• **Problem description**: The entries that follow should be duplicated in full, without a single alteration.

Records from a data source
====

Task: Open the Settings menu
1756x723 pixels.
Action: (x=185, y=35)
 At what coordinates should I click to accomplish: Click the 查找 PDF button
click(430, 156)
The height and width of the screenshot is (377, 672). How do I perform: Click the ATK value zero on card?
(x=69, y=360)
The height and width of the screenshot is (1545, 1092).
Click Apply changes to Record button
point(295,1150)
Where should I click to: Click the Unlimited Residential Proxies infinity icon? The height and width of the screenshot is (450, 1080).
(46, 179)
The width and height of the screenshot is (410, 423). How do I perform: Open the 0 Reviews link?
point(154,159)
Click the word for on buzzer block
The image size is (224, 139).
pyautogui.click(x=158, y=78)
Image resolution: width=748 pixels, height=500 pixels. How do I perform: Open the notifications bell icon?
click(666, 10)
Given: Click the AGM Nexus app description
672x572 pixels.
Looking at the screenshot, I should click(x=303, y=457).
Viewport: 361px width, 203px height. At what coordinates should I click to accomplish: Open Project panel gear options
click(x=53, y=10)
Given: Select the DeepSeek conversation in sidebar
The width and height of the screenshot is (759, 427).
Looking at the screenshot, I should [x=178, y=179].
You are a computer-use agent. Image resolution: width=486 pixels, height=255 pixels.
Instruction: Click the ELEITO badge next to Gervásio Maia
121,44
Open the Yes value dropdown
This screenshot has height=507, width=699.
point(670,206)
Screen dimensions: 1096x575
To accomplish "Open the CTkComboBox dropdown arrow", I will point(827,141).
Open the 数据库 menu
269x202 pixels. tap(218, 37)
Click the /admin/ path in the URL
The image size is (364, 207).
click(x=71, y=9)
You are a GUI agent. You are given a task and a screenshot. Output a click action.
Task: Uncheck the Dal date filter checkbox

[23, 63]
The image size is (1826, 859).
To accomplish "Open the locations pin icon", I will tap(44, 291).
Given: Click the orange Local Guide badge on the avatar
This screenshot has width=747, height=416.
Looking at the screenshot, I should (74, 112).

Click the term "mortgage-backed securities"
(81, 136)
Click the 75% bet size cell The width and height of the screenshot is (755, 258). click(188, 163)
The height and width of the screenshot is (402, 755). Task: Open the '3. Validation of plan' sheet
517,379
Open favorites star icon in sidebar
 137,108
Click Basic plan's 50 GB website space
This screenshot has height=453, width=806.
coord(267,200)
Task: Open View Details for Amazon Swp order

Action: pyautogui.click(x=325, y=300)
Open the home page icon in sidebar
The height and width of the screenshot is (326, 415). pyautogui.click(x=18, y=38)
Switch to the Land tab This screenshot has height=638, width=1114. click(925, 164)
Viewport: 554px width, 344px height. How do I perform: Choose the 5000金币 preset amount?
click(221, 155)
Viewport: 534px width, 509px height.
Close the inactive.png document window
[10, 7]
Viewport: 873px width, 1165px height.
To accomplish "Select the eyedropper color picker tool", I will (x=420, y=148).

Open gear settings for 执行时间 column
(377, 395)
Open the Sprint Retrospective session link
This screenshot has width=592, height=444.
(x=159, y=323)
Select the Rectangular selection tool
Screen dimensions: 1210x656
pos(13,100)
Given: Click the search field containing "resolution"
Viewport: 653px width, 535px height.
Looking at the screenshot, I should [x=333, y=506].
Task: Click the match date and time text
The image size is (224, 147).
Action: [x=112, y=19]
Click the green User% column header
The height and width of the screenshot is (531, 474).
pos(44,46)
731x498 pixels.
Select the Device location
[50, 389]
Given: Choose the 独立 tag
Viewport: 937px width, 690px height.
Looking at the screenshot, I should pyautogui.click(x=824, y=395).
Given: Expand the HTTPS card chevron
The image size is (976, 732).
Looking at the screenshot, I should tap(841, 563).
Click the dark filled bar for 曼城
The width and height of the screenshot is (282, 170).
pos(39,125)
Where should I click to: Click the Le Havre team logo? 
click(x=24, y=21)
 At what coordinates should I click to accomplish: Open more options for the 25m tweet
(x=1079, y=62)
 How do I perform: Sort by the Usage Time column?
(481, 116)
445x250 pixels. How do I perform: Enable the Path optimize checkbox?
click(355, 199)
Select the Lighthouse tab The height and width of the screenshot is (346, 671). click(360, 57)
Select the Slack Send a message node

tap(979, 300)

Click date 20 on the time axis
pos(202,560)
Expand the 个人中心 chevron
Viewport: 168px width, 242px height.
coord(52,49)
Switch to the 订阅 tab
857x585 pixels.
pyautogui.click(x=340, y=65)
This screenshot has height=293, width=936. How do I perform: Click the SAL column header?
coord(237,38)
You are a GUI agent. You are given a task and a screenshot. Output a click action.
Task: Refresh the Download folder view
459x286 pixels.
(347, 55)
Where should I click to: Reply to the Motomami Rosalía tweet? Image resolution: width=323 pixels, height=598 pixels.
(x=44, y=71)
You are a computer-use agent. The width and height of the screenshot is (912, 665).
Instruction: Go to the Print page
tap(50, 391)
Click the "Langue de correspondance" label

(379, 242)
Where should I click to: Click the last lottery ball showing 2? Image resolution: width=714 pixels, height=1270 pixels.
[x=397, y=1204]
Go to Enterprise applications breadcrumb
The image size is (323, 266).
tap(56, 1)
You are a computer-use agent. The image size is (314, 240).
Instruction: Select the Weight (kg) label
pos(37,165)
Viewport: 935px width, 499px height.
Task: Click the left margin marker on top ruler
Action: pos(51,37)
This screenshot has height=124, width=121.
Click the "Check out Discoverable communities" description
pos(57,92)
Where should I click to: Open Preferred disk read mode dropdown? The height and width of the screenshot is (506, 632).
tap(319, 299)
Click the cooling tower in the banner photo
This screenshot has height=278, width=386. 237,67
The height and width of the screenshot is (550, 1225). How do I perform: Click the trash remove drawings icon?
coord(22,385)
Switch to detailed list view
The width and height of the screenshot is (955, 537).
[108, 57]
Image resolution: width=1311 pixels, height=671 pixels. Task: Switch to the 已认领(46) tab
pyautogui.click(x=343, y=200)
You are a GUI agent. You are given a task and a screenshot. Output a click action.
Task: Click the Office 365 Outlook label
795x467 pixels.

====

• **Task output**:
Task: Open the Settings menu
1756x723 pixels.
Action: (x=185, y=35)
 At what coordinates should I click to accomplish: Click the 查找 PDF button
click(430, 156)
The height and width of the screenshot is (377, 672). How do I perform: Click the ATK value zero on card?
(x=69, y=360)
The height and width of the screenshot is (1545, 1092).
Click Apply changes to Record button
point(295,1150)
Where should I click to: Click the Unlimited Residential Proxies infinity icon? The height and width of the screenshot is (450, 1080).
(46, 179)
The width and height of the screenshot is (410, 423). How do I perform: Open the 0 Reviews link?
point(154,159)
Click the word for on buzzer block
The image size is (224, 139).
pyautogui.click(x=158, y=78)
Image resolution: width=748 pixels, height=500 pixels. How do I perform: Open the notifications bell icon?
click(666, 10)
Given: Click the AGM Nexus app description
672x572 pixels.
Looking at the screenshot, I should click(x=303, y=457).
Viewport: 361px width, 203px height. At what coordinates should I click to accomplish: Open Project panel gear options
click(x=53, y=10)
Given: Select the DeepSeek conversation in sidebar
The width and height of the screenshot is (759, 427).
Looking at the screenshot, I should [x=178, y=179].
You are a computer-use agent. Image resolution: width=486 pixels, height=255 pixels.
Instruction: Click the ELEITO badge next to Gervásio Maia
121,44
Open the Yes value dropdown
This screenshot has height=507, width=699.
point(670,206)
Screen dimensions: 1096x575
To accomplish "Open the CTkComboBox dropdown arrow", I will point(827,141).
Open the 数据库 menu
269x202 pixels. tap(218, 37)
Click the /admin/ path in the URL
The image size is (364, 207).
click(x=71, y=9)
You are a GUI agent. You are given a task and a screenshot. Output a click action.
Task: Uncheck the Dal date filter checkbox

[23, 63]
The image size is (1826, 859).
To accomplish "Open the locations pin icon", I will tap(44, 291).
Given: Click the orange Local Guide badge on the avatar
This screenshot has width=747, height=416.
Looking at the screenshot, I should (74, 112).

Click the term "mortgage-backed securities"
(81, 136)
Click the 75% bet size cell The width and height of the screenshot is (755, 258). click(188, 163)
The height and width of the screenshot is (402, 755). Task: Open the '3. Validation of plan' sheet
517,379
Open favorites star icon in sidebar
 137,108
Click Basic plan's 50 GB website space
This screenshot has height=453, width=806.
coord(267,200)
Task: Open View Details for Amazon Swp order

Action: pyautogui.click(x=325, y=300)
Open the home page icon in sidebar
The height and width of the screenshot is (326, 415). pyautogui.click(x=18, y=38)
Switch to the Land tab This screenshot has height=638, width=1114. click(925, 164)
Viewport: 554px width, 344px height. How do I perform: Choose the 5000金币 preset amount?
click(221, 155)
Viewport: 534px width, 509px height.
Close the inactive.png document window
[10, 7]
Viewport: 873px width, 1165px height.
To accomplish "Select the eyedropper color picker tool", I will (x=420, y=148).

Open gear settings for 执行时间 column
(377, 395)
Open the Sprint Retrospective session link
This screenshot has width=592, height=444.
(x=159, y=323)
Select the Rectangular selection tool
Screen dimensions: 1210x656
pos(13,100)
Given: Click the search field containing "resolution"
Viewport: 653px width, 535px height.
Looking at the screenshot, I should [x=333, y=506].
Task: Click the match date and time text
The image size is (224, 147).
Action: [x=112, y=19]
Click the green User% column header
The height and width of the screenshot is (531, 474).
pos(44,46)
731x498 pixels.
Select the Device location
[50, 389]
Given: Choose the 独立 tag
Viewport: 937px width, 690px height.
Looking at the screenshot, I should pyautogui.click(x=824, y=395).
Given: Expand the HTTPS card chevron
The image size is (976, 732).
Looking at the screenshot, I should tap(841, 563).
Click the dark filled bar for 曼城
The width and height of the screenshot is (282, 170).
pos(39,125)
Where should I click to: Click the Le Havre team logo? 
click(x=24, y=21)
 At what coordinates should I click to accomplish: Open more options for the 25m tweet
(x=1079, y=62)
 How do I perform: Sort by the Usage Time column?
(481, 116)
445x250 pixels. How do I perform: Enable the Path optimize checkbox?
click(355, 199)
Select the Lighthouse tab The height and width of the screenshot is (346, 671). click(360, 57)
Select the Slack Send a message node

tap(979, 300)

Click date 20 on the time axis
pos(202,560)
Expand the 个人中心 chevron
Viewport: 168px width, 242px height.
coord(52,49)
Switch to the 订阅 tab
857x585 pixels.
pyautogui.click(x=340, y=65)
This screenshot has height=293, width=936. How do I perform: Click the SAL column header?
coord(237,38)
You are a GUI agent. You are given a task and a screenshot. Output a click action.
Task: Refresh the Download folder view
459x286 pixels.
(347, 55)
Where should I click to: Reply to the Motomami Rosalía tweet? Image resolution: width=323 pixels, height=598 pixels.
(x=44, y=71)
You are a computer-use agent. The width and height of the screenshot is (912, 665).
Instruction: Go to the Print page
tap(50, 391)
Click the "Langue de correspondance" label

(379, 242)
Where should I click to: Click the last lottery ball showing 2? Image resolution: width=714 pixels, height=1270 pixels.
[x=397, y=1204]
Go to Enterprise applications breadcrumb
The image size is (323, 266).
tap(56, 1)
You are a computer-use agent. The image size is (314, 240).
Instruction: Select the Weight (kg) label
pos(37,165)
Viewport: 935px width, 499px height.
Task: Click the left margin marker on top ruler
Action: pos(51,37)
This screenshot has height=124, width=121.
Click the "Check out Discoverable communities" description
pos(57,92)
Where should I click to: Open Preferred disk read mode dropdown? The height and width of the screenshot is (506, 632).
tap(319, 299)
Click the cooling tower in the banner photo
This screenshot has height=278, width=386. 237,67
The height and width of the screenshot is (550, 1225). How do I perform: Click the trash remove drawings icon?
coord(22,385)
Switch to detailed list view
The width and height of the screenshot is (955, 537).
[108, 57]
Image resolution: width=1311 pixels, height=671 pixels. Task: Switch to the 已认领(46) tab
pyautogui.click(x=343, y=200)
You are a GUI agent. You are given a task and a screenshot. Output a click action.
Task: Click the Office 365 Outlook label
795x467 pixels.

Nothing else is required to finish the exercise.